What's different though:
* we support every programming language that has networking features
* in BA, you define behaviour for a single agent and not for a swarm
* we will support multiple game modes (deathmatch, CTF, speed racing) for agents that'll specialize in these game modes
* the perceptions in BA are very low level, and thus if your actions are within physical contraints, you may do things we have never imagined possible (it's sugarcoated by SDKs wrapping things for you if you don't want/care to make sense of the perceptions yourself)
> we support every programming language that has networking features
If that's the case it should be highlighted in the docs, a short guide would help as well I guess. Just by quickly looking at the docs I assumed it's javascript only.
Having example bots in other popular languages would be perfect. People could focus on what's important and don't worry about integration details.
You are right, I missed that, sorry about that. After quickly skimming through the main page I went to getting started, skipped first paragraph where it's written AGAIN and red just this https://doc.bytearena.com/guides/getting-started/#prerequisi... :)
Yes, Corewar! A programming game going back to ancient times [1]. Corewar had as inspiration the apocryphal story of the Creeper and the Reaper. The Creeper was a real program that would copy itself to other computers. It was probably the first computer worm [2]. The Reaper was then created to also move across computers and delete the Creeper when it was found [3].
Yes, it's that kind of game (competitive programming applied to gaming).

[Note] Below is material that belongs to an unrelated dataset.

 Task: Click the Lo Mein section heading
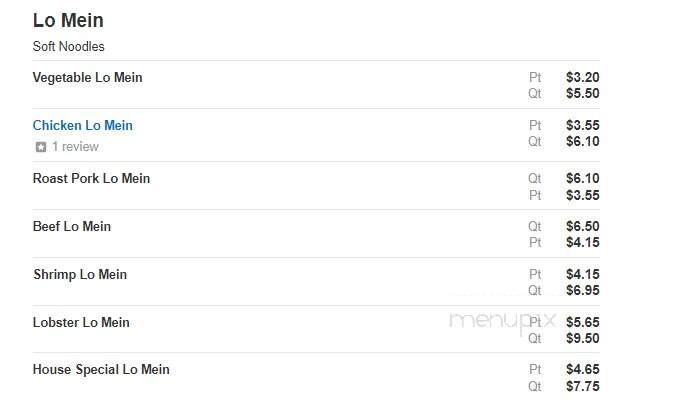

But although competition is definitely a part of Byte Arena (and will be in the future), it is also about having fun making stuff, and self improvement while doing so.
I've seen other robot fighting games, but I always liked the low-level-programming aspect of Robowar. It used a stack-based machine language with IO via register accesses, and it had some instructions for complex functions like trigonometry, which still only took a single cycle, so it was easy to reason about performance. I guess what I liked about it was that you had to be clever, and it gave you the right tools to be clever.
Unfortunately, while RoboWar is a lot of fun, after many tournaments it is somewhat played out. Just about every paradigm and technique has been extensively tested, so it's hard to come up with a surprising or exciting new idea. A successor that stuck to the simple low level machine programming concept but introduced new concepts would help.